# WoC counts as models



## vulcan539 (May 17, 2010)

Okay the title might be a bit confusing, but pretty much I'm wanting to know what models from other ranges could count as units for WoC.

Manly the theme of my army is the lord/hero wanders the very northern boarders of the empire and the chaos wastes demanding villages, empire outpost, etc join him or he kills them.

So what would you guys think would work well as count as units?

Cheers Vulcan539


----------



## Flindo (Oct 30, 2010)

if you want to play in tornuments than none.


----------



## vulcan539 (May 17, 2010)

Don't play tournament level, tournament rules don't matter.


----------



## blackspine (Jun 9, 2010)

I've seen beastmen integrated well into a marauder horde.

same feel, same base size.


----------



## sybarite (Aug 10, 2009)

vulcan539 said:


> So what would you guys think would work well as count as units?
> 
> Cheers Vulcan539


so many its not funny,

you can use any of the empire footmen or horse men and change there armour a bit.
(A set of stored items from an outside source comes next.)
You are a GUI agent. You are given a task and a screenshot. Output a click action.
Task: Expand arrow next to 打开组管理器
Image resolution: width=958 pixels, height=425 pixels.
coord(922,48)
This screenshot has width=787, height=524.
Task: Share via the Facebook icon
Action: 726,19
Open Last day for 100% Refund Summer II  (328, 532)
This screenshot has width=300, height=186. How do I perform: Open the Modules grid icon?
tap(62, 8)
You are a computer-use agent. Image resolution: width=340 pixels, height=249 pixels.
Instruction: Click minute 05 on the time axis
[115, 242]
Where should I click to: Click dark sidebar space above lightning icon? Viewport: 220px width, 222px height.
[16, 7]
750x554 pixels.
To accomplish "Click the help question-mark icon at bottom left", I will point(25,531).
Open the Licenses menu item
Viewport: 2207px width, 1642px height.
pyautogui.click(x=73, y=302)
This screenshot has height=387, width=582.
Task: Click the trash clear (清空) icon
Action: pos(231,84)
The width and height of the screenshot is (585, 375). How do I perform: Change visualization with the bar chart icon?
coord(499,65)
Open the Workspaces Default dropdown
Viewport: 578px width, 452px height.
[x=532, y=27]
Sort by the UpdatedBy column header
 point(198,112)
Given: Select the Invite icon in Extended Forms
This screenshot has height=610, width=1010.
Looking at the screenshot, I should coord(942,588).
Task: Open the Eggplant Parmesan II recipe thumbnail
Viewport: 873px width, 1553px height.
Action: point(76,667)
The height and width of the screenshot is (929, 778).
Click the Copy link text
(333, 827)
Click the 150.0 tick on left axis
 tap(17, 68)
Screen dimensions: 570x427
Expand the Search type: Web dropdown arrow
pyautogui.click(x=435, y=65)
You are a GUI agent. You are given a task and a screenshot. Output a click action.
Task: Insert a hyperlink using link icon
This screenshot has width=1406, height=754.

For example buy normal marauder footmen and mix them in with empire footmen parts. As a side note any signs or symbols of Sigmar should be starch out or "damage" and people in full plate should be used as normal Warriors.

As for the monsters there's a lot as well but just to use one unit as an example DO

1. you can buy lizardmen cold ones and OK ogres.
2. you can use 40K demon prince with the body of cold ones.
3. you can get chaos ogres and use cold ones for the bottom 1/2. 

as for tournaments they are legit as long as they have the same wager and base size. 

l have also seen an army of 40K CSM used as Warriors with the new 40K DE used as marauder. (ofcause all there guns are removed for normal weapons)

Edit: l forgot to say there like traitor guard of Fantasy


----------